Das Darknet lässt sich nur mit dem Tor-Browser betreten. Ein Darknetpostfach schützt also die Identität von WhistleblowerInnen – vor Behörden und Geheimdiensten, aber auch vor einer zu neugierigen Redaktion. Zurzeit gibt es etwa sechzig solche Postfächer. Einige Medien betreiben Einzelpostfächer im Darknet, so die «New York Times», die Nachrichtenagentur AP, der britische «Guardian», die linke «taz» und ein Kollektiv um den investigativen Dopingjournalisten Hajo Seppelt. Ein anderes Modell sind Gemeinschaftspostfächer. Hinter dem Darknetpostfach «afriLeaks» etwa stehen siebzehn Zeitungen, Sender und Onlinemedien aus mehreren afrikanischen Ländern. Für «Sourcesûre» wiederum haben sich französischsprachige Medien aus Frankreich, Belgien und der Schweiz zusammengeschlossen, darunter Radio Télévision Suisse.

Alternativer Zugang

Auch linke IT-Kollektive haben die Vorteile der Technologie entdeckt. In vielen westlichen Demokratien werden linke Gruppierungen als sogenannte Linksextremisten kritisch von Behörden beäugt und mitunter auch digital überwacht. Darknetauftritte fungieren als alternative, abhörsichere Zugangstür zu ihren Inhalten, die eigentlich unter klassischen Webadressen verfügbar sind.
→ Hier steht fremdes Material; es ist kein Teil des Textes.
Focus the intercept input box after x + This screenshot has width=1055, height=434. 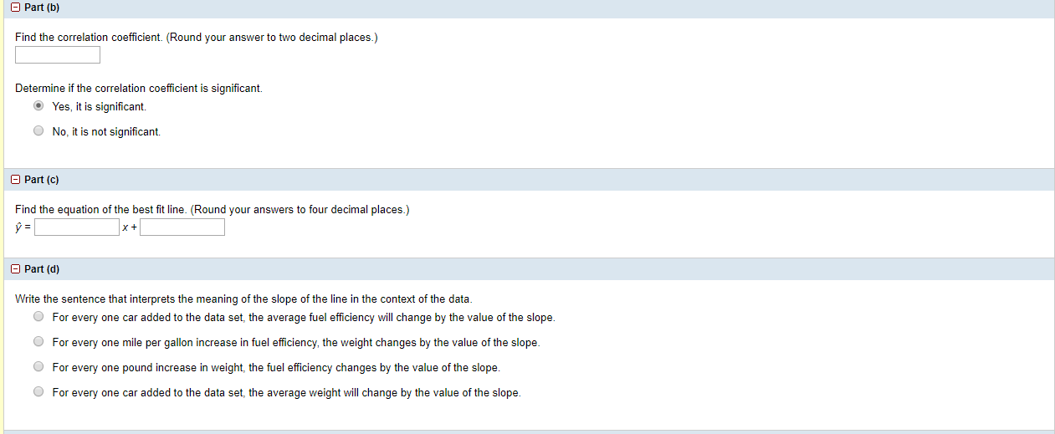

Die Techkollektive Riseup.net und Systemli.org bieten Kommunikationswerkzeuge für linke AktivistInnen an. Für die einzelnen Tools haben sie jeweils eigene Darknetadressen eingerichtet. Auch einige Regionalversionen des linken Mediennetzwerks Indymedia.org sind mit ihren Inhalten im Darknet vertreten, so der Ableger von Indymedia in der Schweiz, in Frankreich und in Deutschland.

Indymedia-Projekte zeichnen über ihre NutzerInnen keinerlei Daten auf, die sie im Fall der Fälle an Ermittlungsbehörden aushändigen müssten. Sie können aber nicht verhindern, dass Behörden möglicherweise auf dem Weg vom Rechner zur Website Daten abfangen. Wie das Kollektiv hinter dem deutschen Ableger von Indymedia mitteilt, habe man die eigenen NutzerInnen von Anfang an dazu aufgerufen, den Tor-Browser zu nutzen, um sich nicht der Überwachung auszusetzen. Der Gang ins Darknet, die Eröffnung einer .onion-Präsenz, sei daher «ein logischer Schritt» gewesen.

Stefan Mey ist Autor des Buchs «Darknet: Waffen, Drogen, Whistleblower» (C.H. Beck 2017).